Strengths and limitations

Major strengths of this study include the combined use of nationwide register data and a population-based cohort. The applied registers contained objective, yearly data on 12 different childhood adversities, and on height and weight of children born in Denmark who attended public and private schools in Copenhagen. As such, recall bias is not an issue in the current study, and temporal information on childhood adversities is available. This temporal information was used to define the adversity groups in line with the accumulation of risk hypothesis [34], while taking into account the timing of adversity and the duration of adversity. As schooling outside of public and private schools is rare in Denmark, information on height and weight on nearly all school children in the Copenhagen area was available [16]. The height and weight data available also allowed for the creation of age- and sex-specific reference curves for BMI. As such, the associations identified in this study are not influenced by the suitability of external reference curves for our population at different ages.
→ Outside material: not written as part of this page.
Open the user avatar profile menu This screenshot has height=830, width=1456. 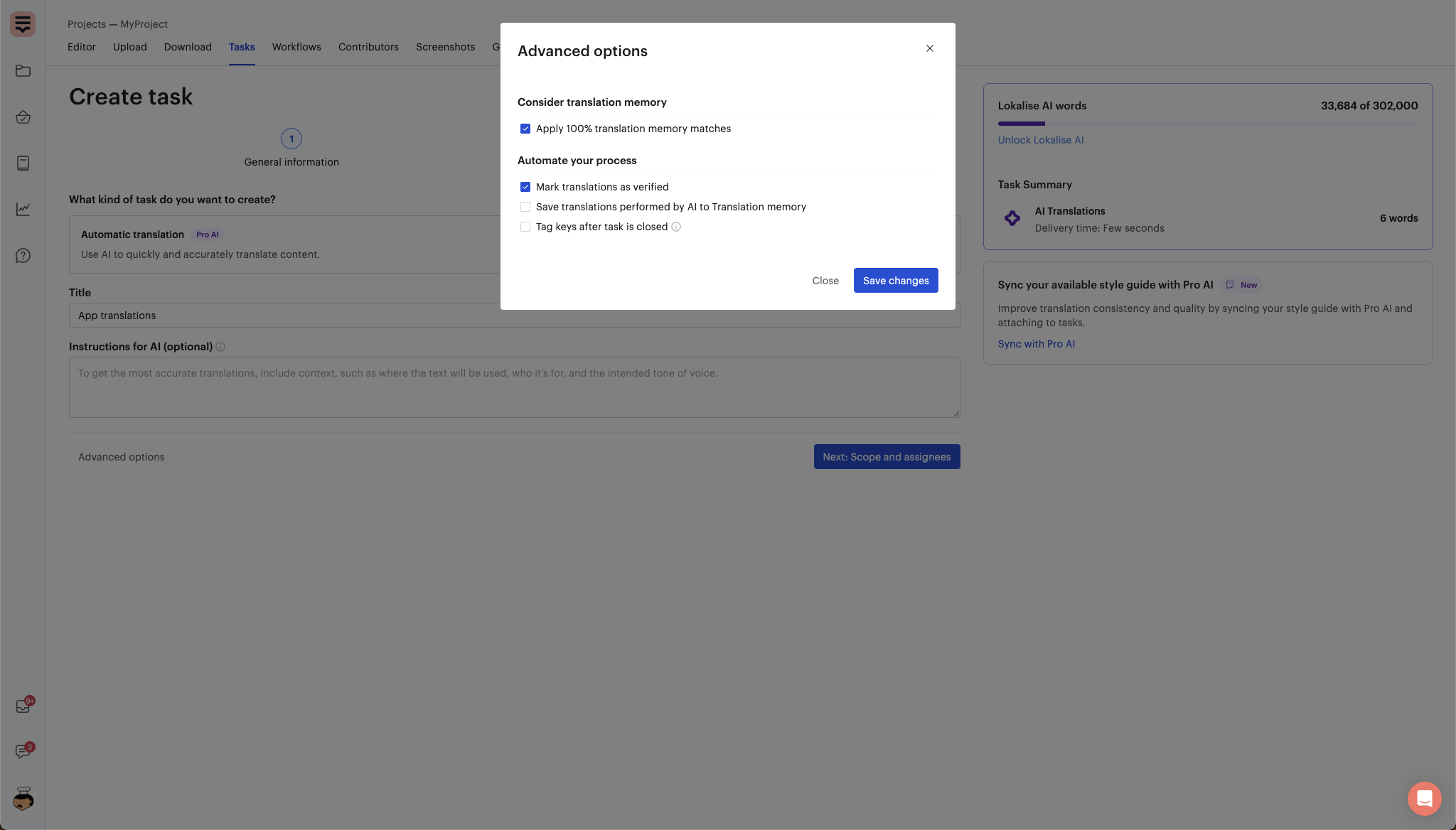tap(23, 799)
Finally, the data allowed examination of the associations between early childhood adversity and BMI in both childhood and adolescence, which enabled us to generate a complete picture of these longitudinal associations.
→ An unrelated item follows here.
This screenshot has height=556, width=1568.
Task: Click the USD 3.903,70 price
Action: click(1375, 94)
While the comprehensive adversity groups are a particular strength of this study, we also acknowledge that dividing individuals into groups carries limitations. The children in the different groups follow approximately the same trajectory of adversity over childhood [17], but there is uncertainty around the groups as well as around children’s assignment to the groups. This could influence the identification and size of effects, particularly among the smaller groups. In post-hoc analyses weighted by children’s posterior probabilities, we found similar results as in our main analysis, though for boys some of the associations were somewhat weaker (Supplementary Tables 9 and 10).
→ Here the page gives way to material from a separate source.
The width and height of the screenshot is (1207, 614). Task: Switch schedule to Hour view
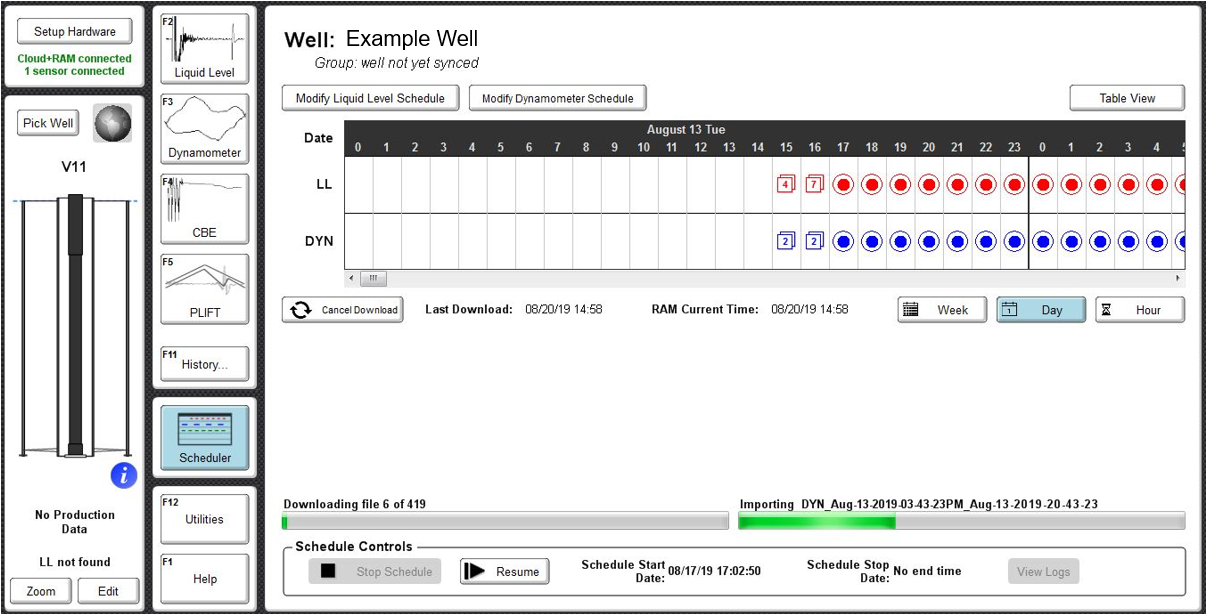pos(1139,310)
Although a wide range of childhood adversities in different dimensions are included in the current study, no direct measures of violence in the household or childhood maltreatment were available. As we included childhood adversities that are related to family violence and maltreatment (e.g., being placed in foster care), we believe that the identified groups capture important differences in the exposure to childhood adversity. Previously, we have shown that a similar categorization of childhood adversity exposure from 0–15 years was related to mortality in early adulthood [2]. Further, confounding, by for example genetics or neighbourhood characteristics, cannot be ruled out in this study. Finally, it is important to note that because we examined the association between childhood adversity with BMI at 6–7 years, and at 12–15 years, the average time between the BMI measurements in childhood and adolescence will be around 7 years, but for some children it will only be 4 years. This may have influenced our ability to identify direct associations with adolescent BMI.

Conclusion

The findings from this large population-based study show small associations between early childhood adversity and BMI in adolescence. Associations depended upon the type and severity of the childhood adversities experienced, which indicates that different types of childhood adversity exposure may differentially impact weight and health. Early preventative efforts may be warranted to prevent childhood adversity and adverse health in childhood and later in life, but BMI in childhood and adolescence generally does not seem to be an important factor linking early adversity with later-life health.